Problem details. Please start at the first line of the records beneath and quote each line exactly, ending with the line containing "Task: Enable the Downloadable checkbox".

Material for this exercise.
-------------------------
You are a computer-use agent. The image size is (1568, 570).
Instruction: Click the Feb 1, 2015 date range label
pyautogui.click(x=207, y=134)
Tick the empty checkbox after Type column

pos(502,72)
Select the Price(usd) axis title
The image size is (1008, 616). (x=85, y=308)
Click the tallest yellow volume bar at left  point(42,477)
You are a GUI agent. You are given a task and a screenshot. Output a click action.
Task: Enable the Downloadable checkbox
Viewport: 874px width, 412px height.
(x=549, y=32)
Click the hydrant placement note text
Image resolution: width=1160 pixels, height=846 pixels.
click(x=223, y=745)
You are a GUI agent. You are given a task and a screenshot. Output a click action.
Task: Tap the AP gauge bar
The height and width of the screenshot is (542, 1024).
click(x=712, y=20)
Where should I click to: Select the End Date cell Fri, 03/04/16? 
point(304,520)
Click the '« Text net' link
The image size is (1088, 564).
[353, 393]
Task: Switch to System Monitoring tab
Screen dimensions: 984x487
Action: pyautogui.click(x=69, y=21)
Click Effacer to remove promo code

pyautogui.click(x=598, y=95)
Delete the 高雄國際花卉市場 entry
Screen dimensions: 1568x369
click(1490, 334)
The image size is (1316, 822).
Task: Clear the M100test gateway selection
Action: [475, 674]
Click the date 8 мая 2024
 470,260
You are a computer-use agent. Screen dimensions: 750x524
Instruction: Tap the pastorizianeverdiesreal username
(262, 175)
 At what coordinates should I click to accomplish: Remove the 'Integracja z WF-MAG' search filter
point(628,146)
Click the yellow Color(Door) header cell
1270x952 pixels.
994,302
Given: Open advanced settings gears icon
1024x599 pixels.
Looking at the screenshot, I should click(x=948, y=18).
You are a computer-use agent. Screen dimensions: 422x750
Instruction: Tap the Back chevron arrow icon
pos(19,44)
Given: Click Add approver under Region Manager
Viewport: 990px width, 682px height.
-------------------------
Response.
You are a computer-use agent. The image size is (1568, 570).
Instruction: Click the Feb 1, 2015 date range label
pyautogui.click(x=207, y=134)
Tick the empty checkbox after Type column

pos(502,72)
Select the Price(usd) axis title
The image size is (1008, 616). (x=85, y=308)
Click the tallest yellow volume bar at left  point(42,477)
You are a GUI agent. You are given a task and a screenshot. Output a click action.
Task: Enable the Downloadable checkbox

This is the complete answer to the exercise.